My boyfriend liked to remind me that he was more of an "American" than I was because his father's family had been in the U.S. a couple hundred years whereas I was a second generation American on my mom's side and a first generation on my dad's side.
This was 34 years ago. So much has changed and so little has changed. I drove by the house in Glendale a couple months ago when I was visiting family in Los Angeles and it is now owned by a very attractive, prosperous, middle class Latino family. I saw the kids playing in the front yard and the parents talking with each other, standing on the sidewalk, watering the lawn. A typical Friday afternoon scene from just about any suburb in the U.S. My cousin, who is lives a very different life than I, in a tony, gated community north of L.A. thought the mother and father watering out front were the gardeners. I said no, and nodded toward the two very short, very dark skinned guys sitting on the curb, wearing old dirty t-shirts and chinos and very worn sneakers, waiting for their ride home. They were the gardeners. To her, they all look alike.
I live in San Francisco. A couple of years ago my boyfriend was a Mexican man in his 30s who is here illegally, “without papers”. He came here to make money and send it back home to his parents and siblings.
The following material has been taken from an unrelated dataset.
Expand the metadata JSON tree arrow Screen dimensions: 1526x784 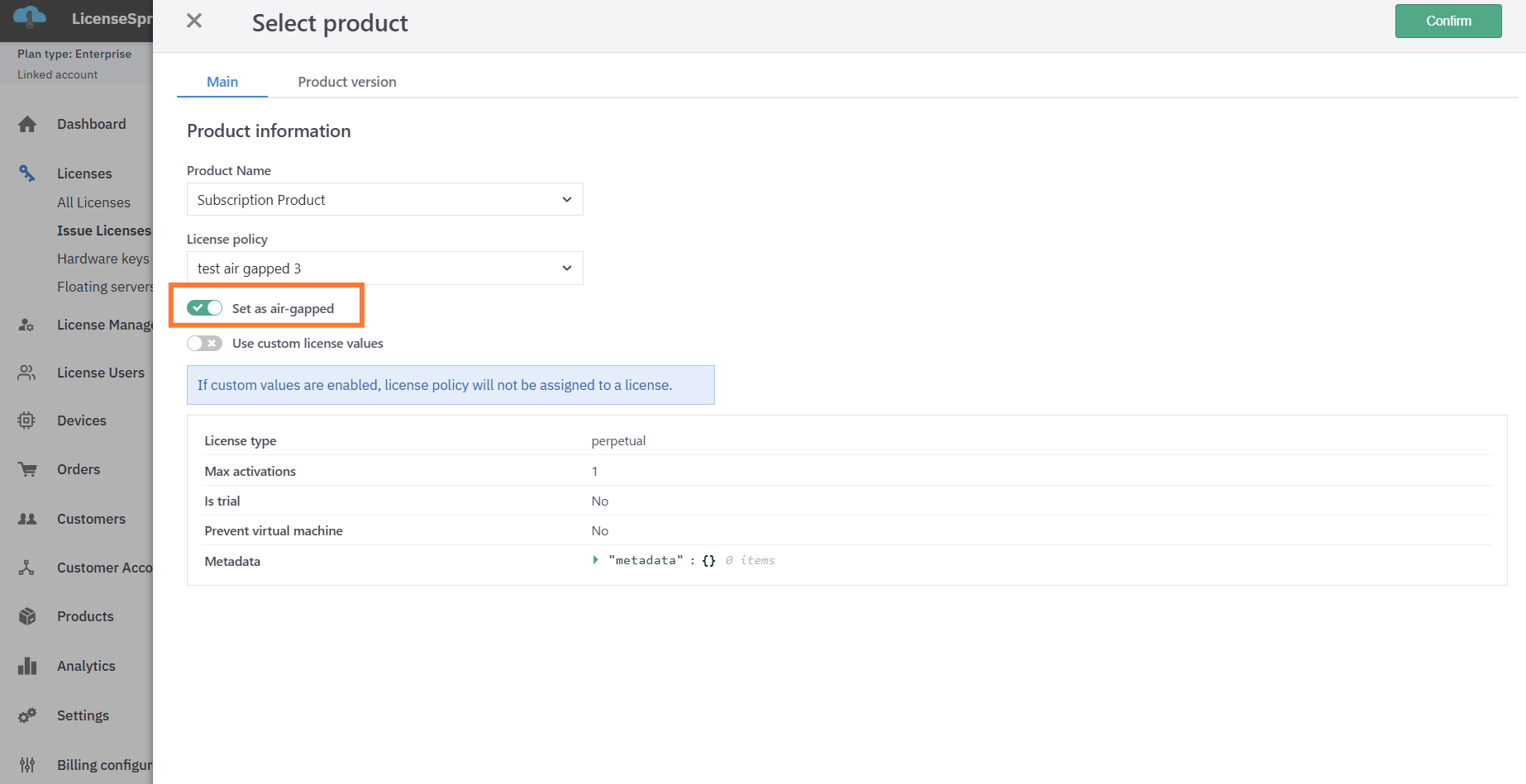pos(595,560)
He does not like being illegal. Everybody is different – some illegal folks function under the radar very well – he does not. He would very much like to be a legal resident and work and live here and be able to see his family - the most important thing in the world to him – more than once every three years. But being a typical Mexican, he does not have the prosperity necessary to get a visa to travel or study in the U.S. or start the formal procedure toward residency. I do not know all the ins and outs of every possible scenario for legal immigration to the U.S. for a Mexican but he has explored his options with a lawyer and there are no options for him. People ask, “Why don’t they come here legally?” They can’t.
People ask why my ex-boyfriend doesn’t learn more English. He works two full time jobs. One is at a factory and the other is at a bakery. He has one afternoon and every other Sunday off. When I ask him how he is, he always smiles and replies, “tired.” He’s struggling to work, make money, stay healthy, and not get too lonely or miss his family too much. He works hard. All he does is work. Is he taking work away from citizens at minimum wage in San Francisco where a studio apartment costs $1,000 a month? I doubt it.
It is very convenient to forget that most of the European ancestors of “white” Americans came here from other countries. And most of them didn’t have to apply. They just showed up. My mother’s mother came from Sweden. My father came from Canada. The family just drove across the border.
America. It’s a great country. And there is room for everyone here. Even the ignorant, fearful racists of Carpentersville who apparently only speak English and in their little xenophobic minds think that’s a good thing.
P.S. The Mexican government won’t let the U.S. close the border. Mexico would have very serious problems if they lost the billions of dollars being sent home every year by workers in the U.S. That money feeds into their economy and without it, their social and economic problems would be magnified tenfold at least. They fear that the left would come into power in a heartbeat should that money dry up.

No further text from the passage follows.